Les aristocrates au bas moyen Age : Les festins ne sont pas servis dans la chambre du maître comme les repas ordinaires, mais dans la grande salle. Tout d’abord on installe les sièges, les tables et les dressoirs, et on les pare. Le repas est annoncé par les serviteurs qui présentent aux invités des bassins, souvent ouvragés au-dessus desquels à l’aide d’aiguières on leur verse de l’eau parfumée. Le haut bout de la table, de forme allongée, est réservée aux personnes les plus élevées en dignité ; un seul côté est occupé, le milieu de la salle restant libre. Les tables sont recouvertes de grandes nappes blanches. Le bénédicité est récité, on s’assied et le repas commence. On apporte les plats couverts. Des écuelles avec deux oreilles sont employés pour les aliments liquide à raison d’une pour deux personnes. Les convives reçoivent les aliments solides sur un tailloir, qui est une tranche de pain sur laquelle on saisit avec ses doigts, où l’on coupe au moyen de son couteau. Les cuillers sont peu employées. On boit dans des hanaps faits de matériaux précieux.

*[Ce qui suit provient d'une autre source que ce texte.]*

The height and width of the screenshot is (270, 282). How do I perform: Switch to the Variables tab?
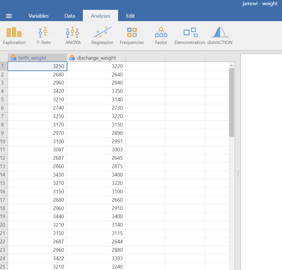[38, 16]
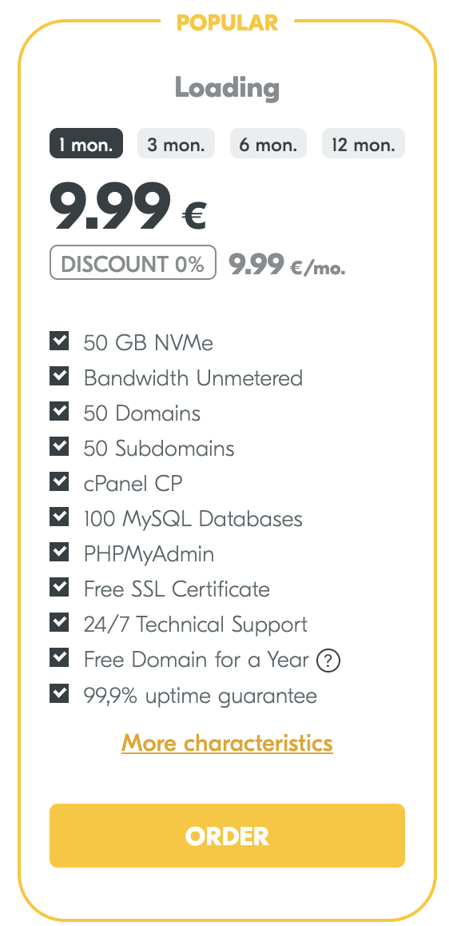Click checkmark beside cPanel CP
Image resolution: width=449 pixels, height=926 pixels.
click(x=59, y=482)
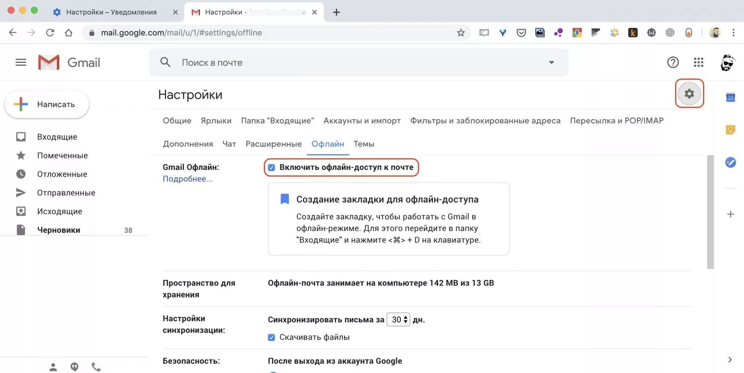
Task: Toggle the 'Скачивать файлы' checkbox
Action: [x=272, y=338]
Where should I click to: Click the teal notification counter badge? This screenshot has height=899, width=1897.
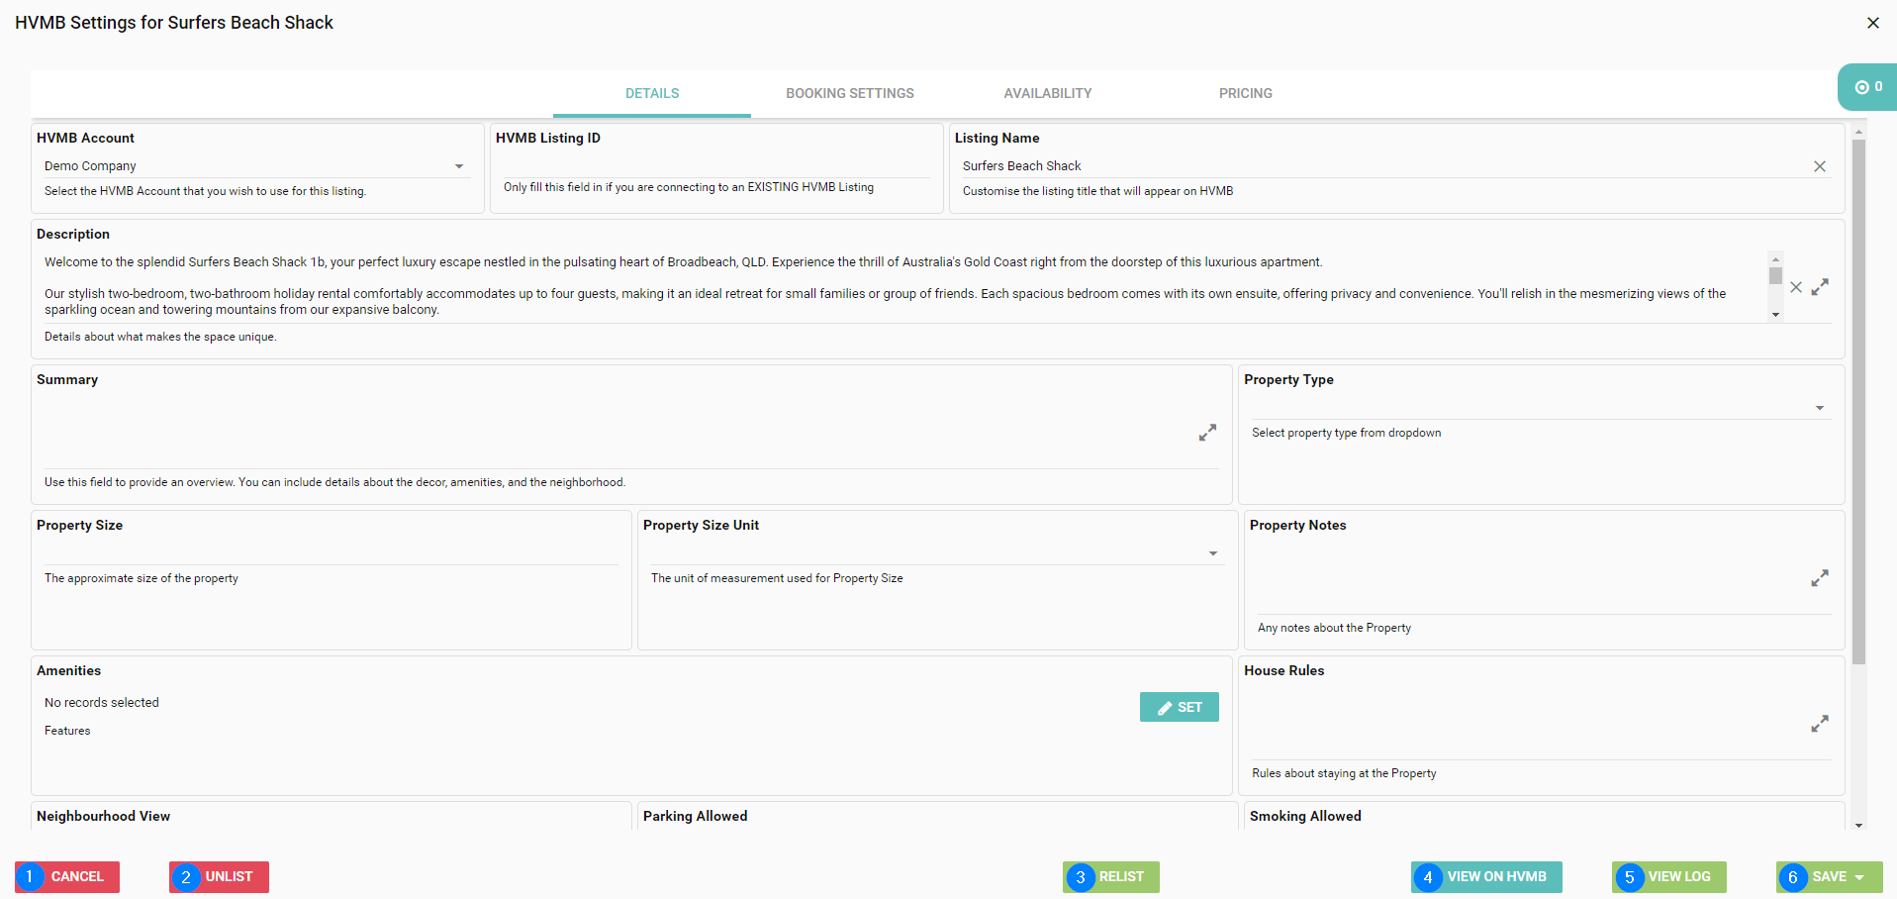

Le roman du comte d’Anjou : « quand je vivais chez mon père, j’avais des viandes précieuses et délicates, chapon rôtis, oisons, poules, cygnes, paons, perdrix, faisans, hérons, butors et venaisons de toutes espèces : cerfs, daims, lapins, sangliers. J’avais aussi à foison les poissons les meilleurs du pays : esturgeons, saumons, plies, congres, rougets, morues, barbus, maquereaux, harengs, lamprillons, mulets, soles, brèmes. Et j’avais encore des poissons d’étang et de rivière qui se préparait chacun à la sauce qui lui convenait, sauce au poivre, au vinaigre. J’avais des brochets et des lamproies en galantine, des bars, des carpes, des gardons préparés d’une autre manière ; des truites en croûte, des vandoises rôties, roulées dans du verjus, des anguilles en pâtés ou la broche, de gros brochets « chaudumés » ; et puis des tanches « renversées ». J’avais des gaufres, des oublies, des tartes au fromage, des flans, des pommes d’épices, des darioles, des crépines, des beignets, des rissoles. Et je buvais des vins précieux, (liste de cépages)

Un banquet aristocratique est intégré généralement dans un ensemble de distractions : musique, jongleries, histoires, danses, joutes, …

Chez les bourgeois : ménagier de paris : Les repas comportent plusieurs mets ou assiettes entre lesquels s’insèrent des entremets. Chaque met comprend lui-même des plats très divers.
Menu d’un repas simple à deux assiettes :
Premier mets : Poireaux blancs avec chapon ; oie à l’échinée et à l’andouille rôtie ; pièce de bœuf et de mouton ; un brouet gorgé de lièvres, de veau, de lapins.
Second mets : chapons ; perdrix ; lapins ; plouviers ; cochons farcis ; faisans pour les seigneurs ; gelée d viande et de poisson.
Entremets : brochet et carpes
Entremets élevé : cygnes, paon, butors, hérons et autres choses.
Issue : venaison, riz engoulé, pâté de chapons ; flans de crème ; darioles ; anguilles renversées ; fruits, oublies, estrées et le claret.

Les hommes du bas moyen Age consomment de très grandes quantités de pain et boivent beaucoup de vin. En Provence le plat fondamental est soit un potage de choux, avec du lard, soit une soupe de fève et de lentilles, soit un bouillon de viande salé dans lequel ils trempent leur pain. Ils mangent de la chair de porc salé, des poissons salés et un peu de viande fraîche lors des fêtes. Sur le littoral provençal les habitants mangent plus d’agrumes et de poisson, les montagnards consomment davantage de lait et de fromage.